What to work on
The answer must consist only of the lines in the records below from the line with "Select the RSI (14, close) indicator legend" to the line with "1024x897 pixels.", both included, copied word for word with every picture left out.
*** Data under study Section Begins ***
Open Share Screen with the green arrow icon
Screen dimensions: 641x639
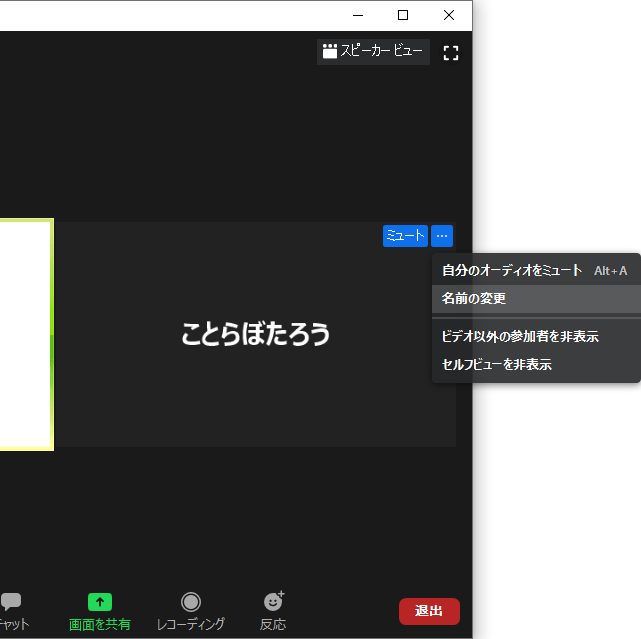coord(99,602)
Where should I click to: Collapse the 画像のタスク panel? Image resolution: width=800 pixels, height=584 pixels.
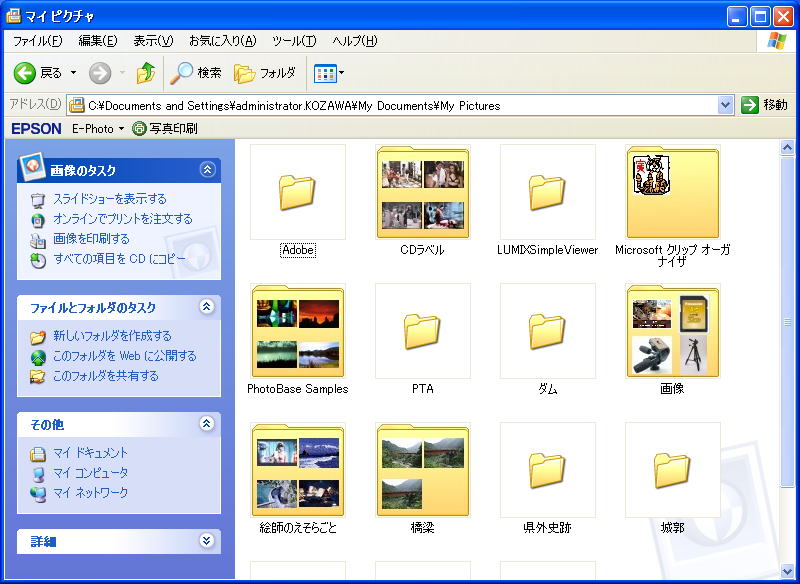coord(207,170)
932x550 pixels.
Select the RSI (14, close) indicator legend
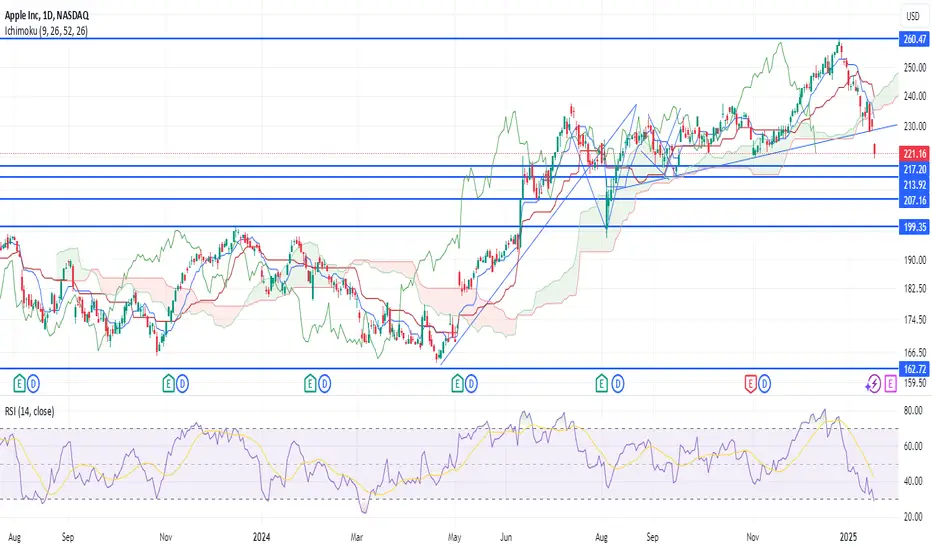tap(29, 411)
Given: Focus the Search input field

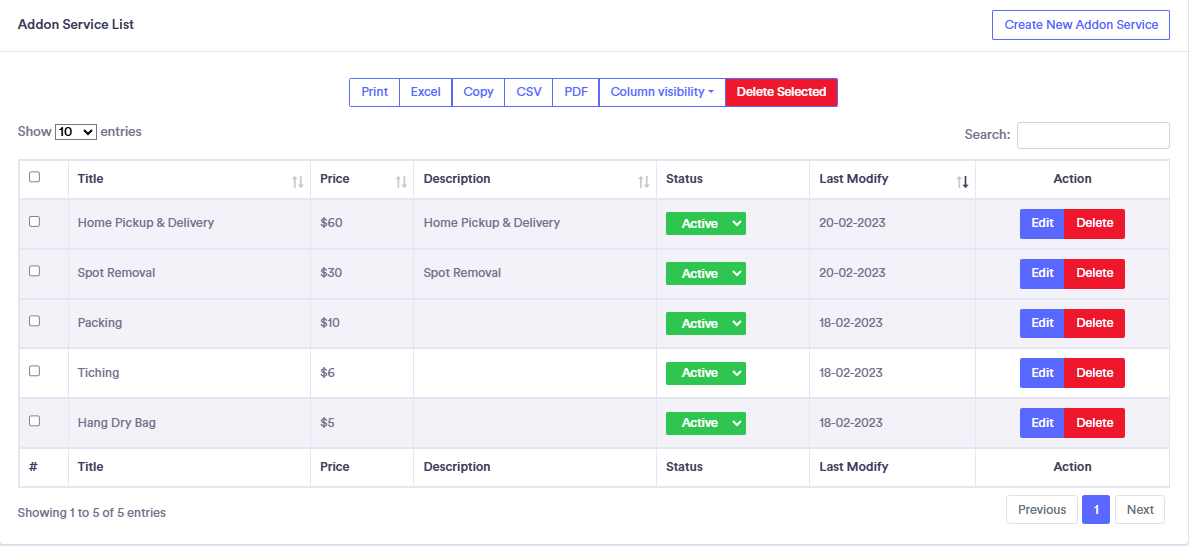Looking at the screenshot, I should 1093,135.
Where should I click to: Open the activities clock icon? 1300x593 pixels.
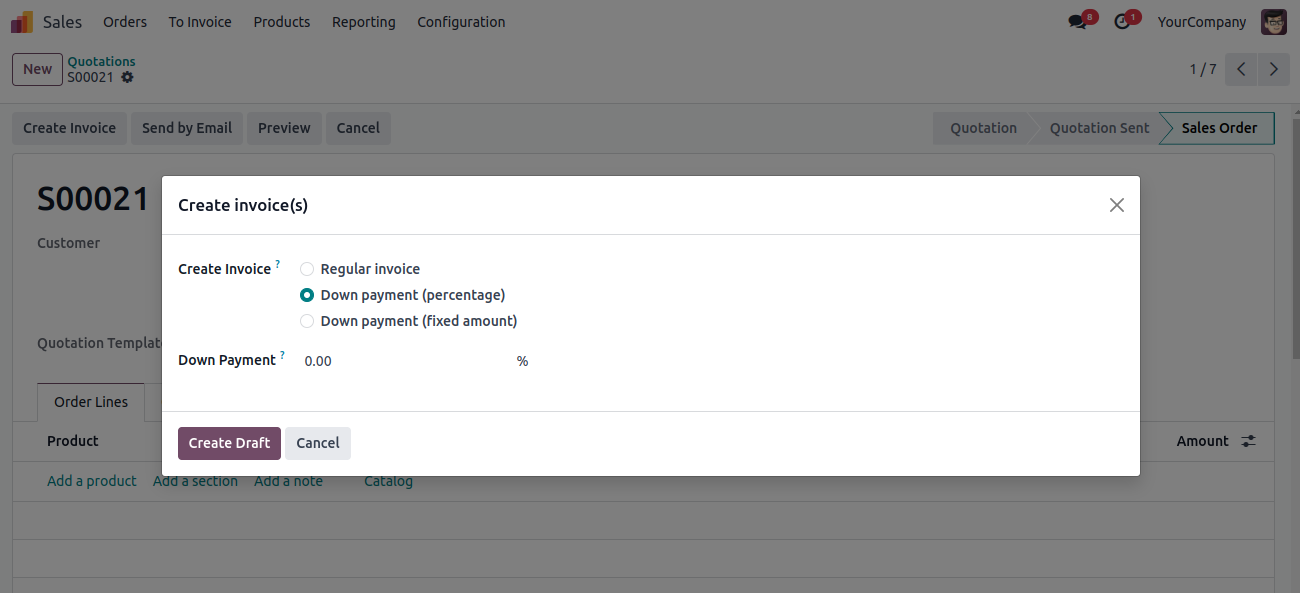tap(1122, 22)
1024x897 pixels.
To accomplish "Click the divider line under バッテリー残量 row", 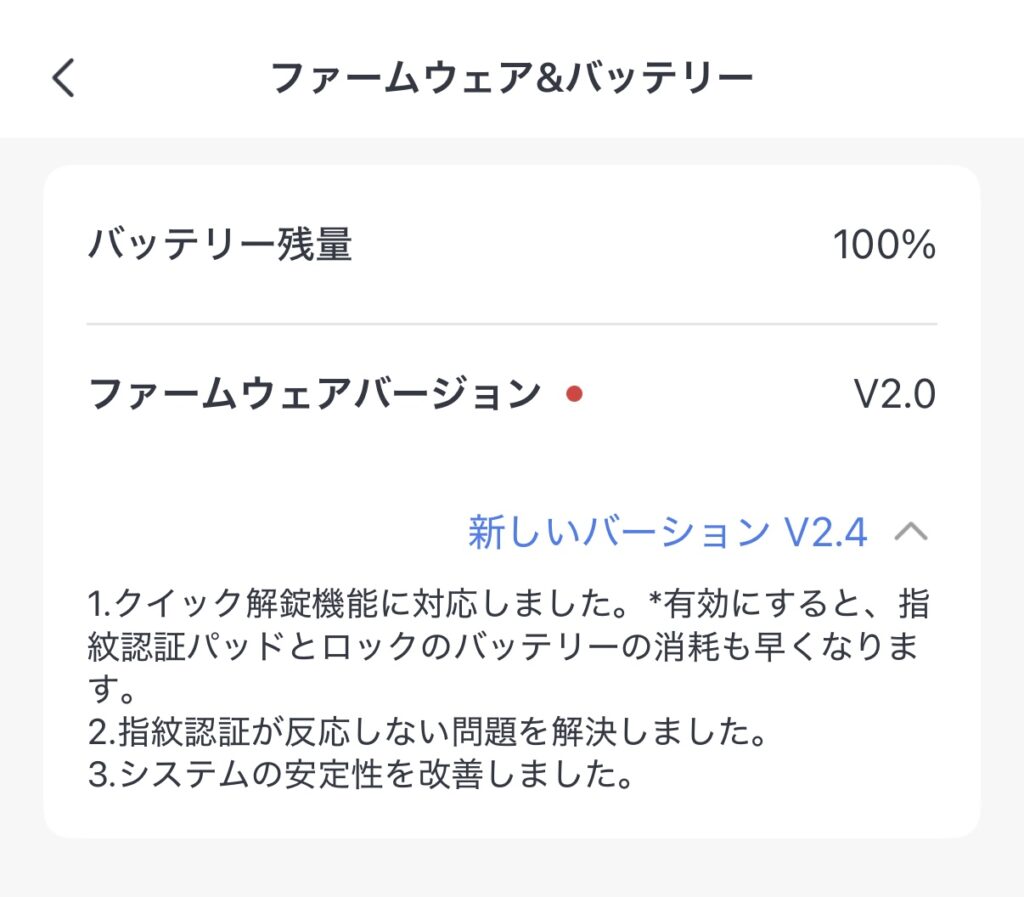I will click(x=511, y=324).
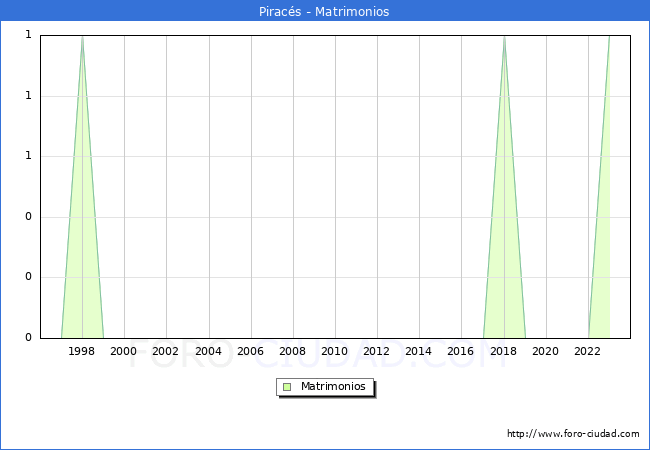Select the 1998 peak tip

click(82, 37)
*** Data under study Section Ends ***
Written response
Select the RSI (14, close) indicator legend
tap(29, 411)
Given: Focus the Search input field

Looking at the screenshot, I should 1093,135.
Where should I click to: Open the activities clock icon? 1300x593 pixels.
tap(1122, 22)
1024x897 pixels.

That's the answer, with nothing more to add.